I recently built a 12th Gen PC, expecting an upgrade to 13th Gen will be a cheap and significant upgrade path soon. Now there isn't going to be any way to know if a second-hand CPU is damaged in this way.
I bought a $500 13th gen CPU that destroyed itself, replaced it (and didn't keep the dead CPU) with a $500 14th gen CPU that destroyed itself, and spent another ~$500 on related hardware and dumping Intel stuff to go AMD to get a working system. I also spent a lot of time trying to resolve the problem. I'd bet that I'm not the person burned worst, because someone could very easily have replaced their motherboard or memory or power supply unit in the hopes of fixing the issue, as any of these could have looked like potential causes, and there'd be no way for anyone to prove to Intel that this was the cause even if Intel intended to reimburse for these.
Maybe, I might get $500 back at most if Intel reimburses for the 14th gen CPU; I'd assume that at best, based on what they've been doing so far, that they'd send out another Intel CPU (which I no longer have a use for, having gone AMD).
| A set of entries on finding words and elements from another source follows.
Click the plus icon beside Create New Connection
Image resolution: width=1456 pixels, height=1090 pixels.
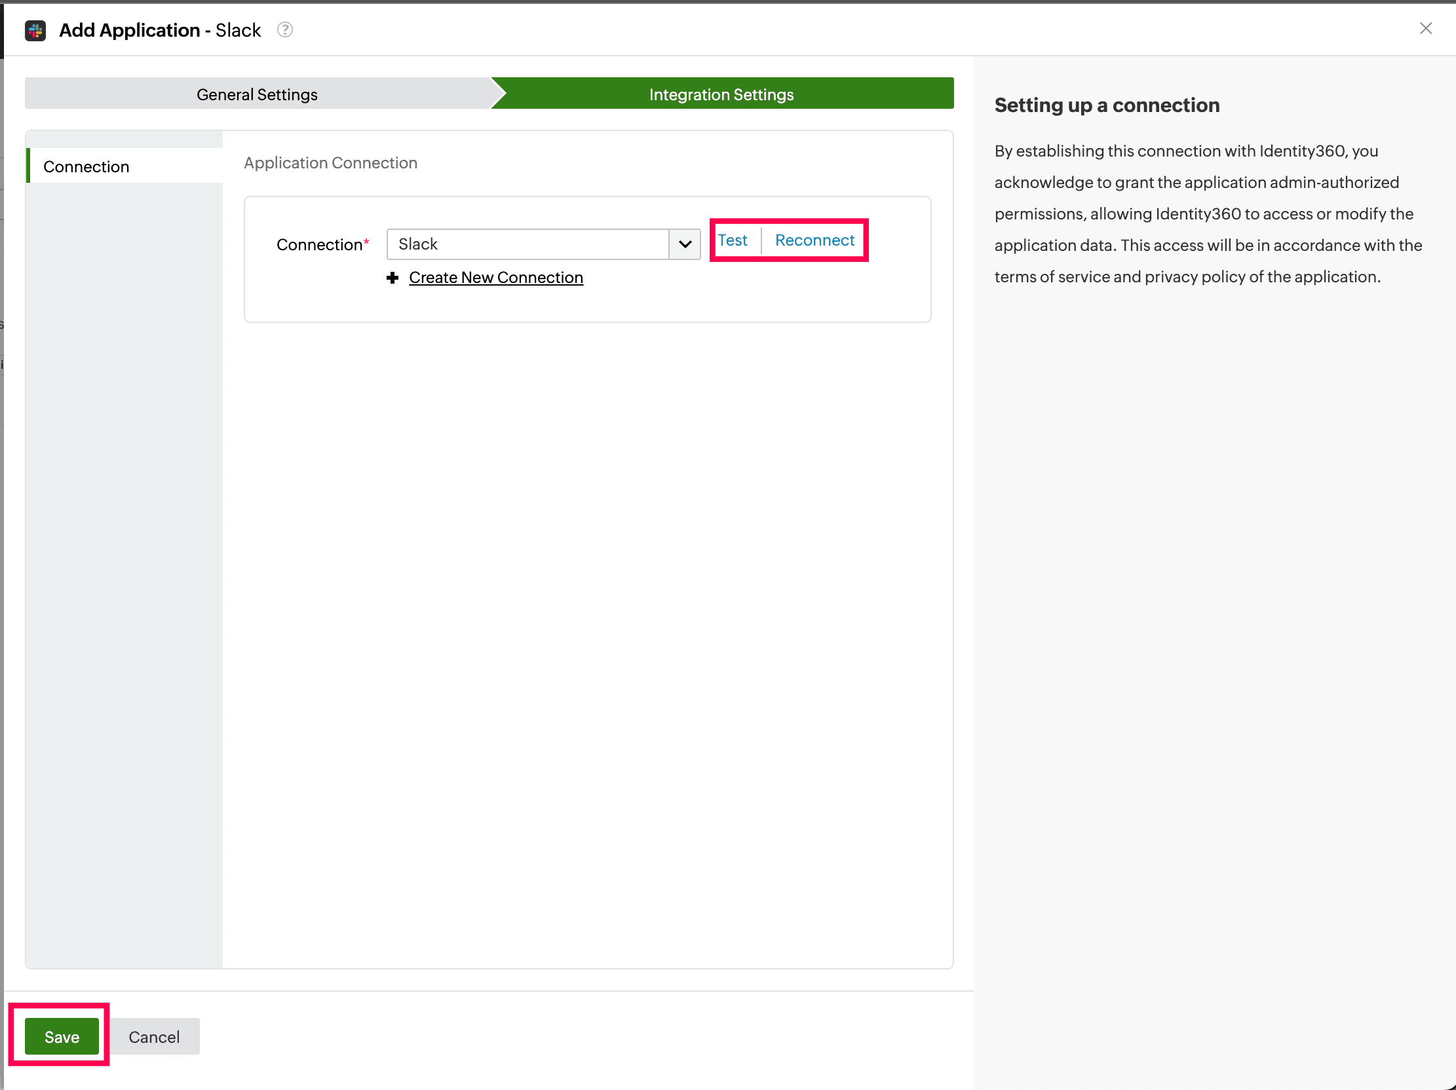click(392, 278)
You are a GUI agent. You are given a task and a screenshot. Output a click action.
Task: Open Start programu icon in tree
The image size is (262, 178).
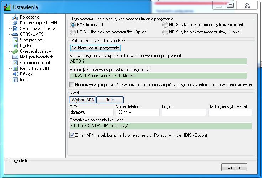pyautogui.click(x=15, y=40)
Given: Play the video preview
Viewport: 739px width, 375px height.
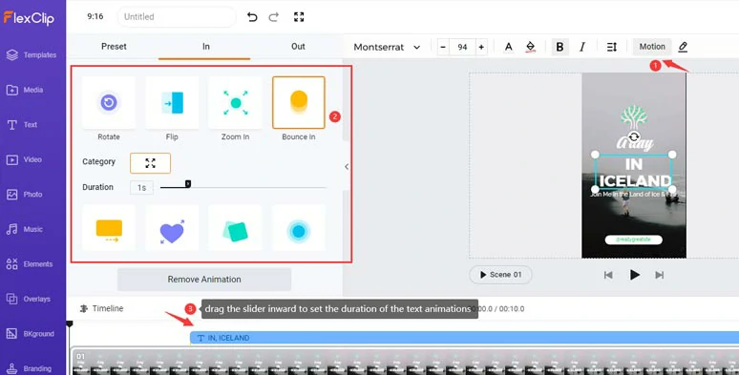Looking at the screenshot, I should [x=634, y=275].
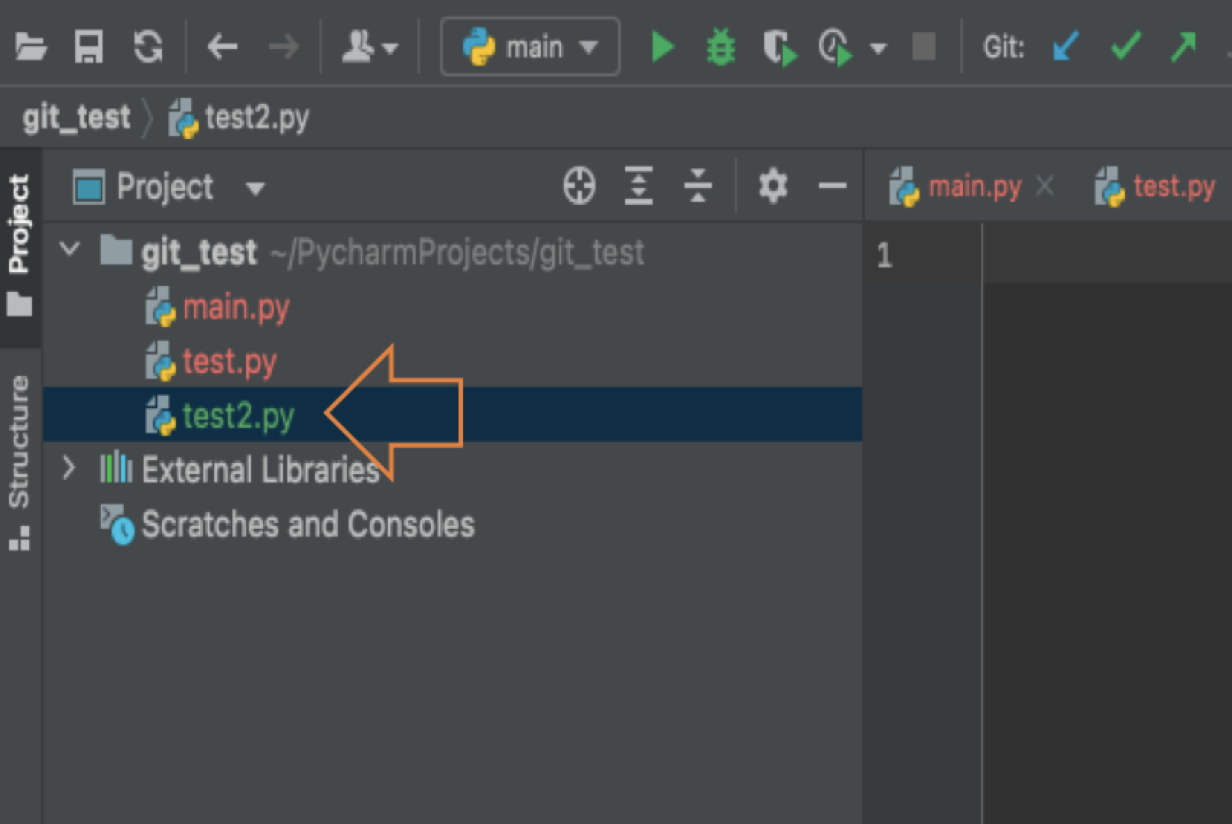
Task: Open the Project panel settings gear
Action: point(773,185)
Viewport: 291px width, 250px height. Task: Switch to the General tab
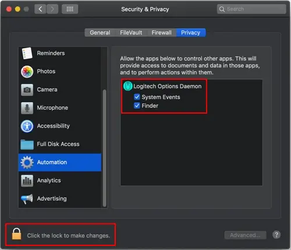(100, 33)
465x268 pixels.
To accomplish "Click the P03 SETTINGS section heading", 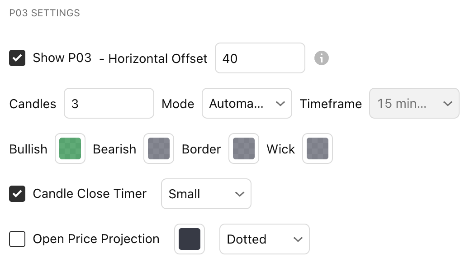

And I was mostly using this system for fun. While I was corrupting my root filesystem regularly at boot at the end, I ultimately didn't -- as far as I know -- suffer any serious data loss or expense from the data that the processor was corrupting. My system was mostly to be used for my own entertainment. I didn't miss deadlines or lose critical information.
As Steve Burke has pointed out in earlier episodes on this, there are people who have been impacted by those secondary costs, some of which might make my own costs look irrelevant.
He was talking to video game companies who were using affected processors as well as having customers who were affected; they had apparently banned some customers for cheating because they knew that the internal state of the game was incorrect; they couldn't figure out what the customers were doing, but knew that their game state was being modified. It apparently wasn't the customers cheating, but their CPU, which had partially destroyed itself, and was now corrupting memory.
Another had been using CPUs for video game servers and those kept dying and taking down service; another company estimated that they'd lost $100k in player business due to the problem.
Apparently these were also popular, due to high single-threaded performance, with hedge funds that do stock trading. I imagine that a system that suddenly stops working or corrupts data can very quickly become extremely expensive in that context, far in excess of what the CPUs cost.
OEMs who build and sold systems containing these CPUs had apparently been taking back systems and repeatedly replacing parts; they probably incurred substantial costs and hits to their own reputation, as customers are upset with them.
Same thing with datacenter providers, who incurred a lot of costs investigating and mitigating problems, swapping parts and CPUs. One of these Burke quoted as having advised customers to use an alternate AMD-based system and if they insisted on the Intel one, the provider would charge a $1000 additional service fee to cover all the costs the provider was taking in having to deal with systems based on the CPUs. Gives an idea of what they were losing.
God only knows what the impact of having a ton of data around the world corrupted is. Probably no more than a tiny fraction of the problems related to corruption will ever actually be attributed to the CPUs themselves.
And I don't know how many systems out there may not be fully-tracked -- so they don't get updates to avoid the problem -- and have the CPUs built into them. Industrial automation hardware? Ship navigation systems? Who knows? All kinds of things that might fail in absolutely spectacular ways if they work for a period of time, then down the road, eventually start corrupting data more and more severely.
I mean, Intel might, at best, provide a cash refund for a dead CPU. But they aren't gonna cover losses from secondary problems, and there's no realistic way that most businesses and people who bought these could prove them, anyway.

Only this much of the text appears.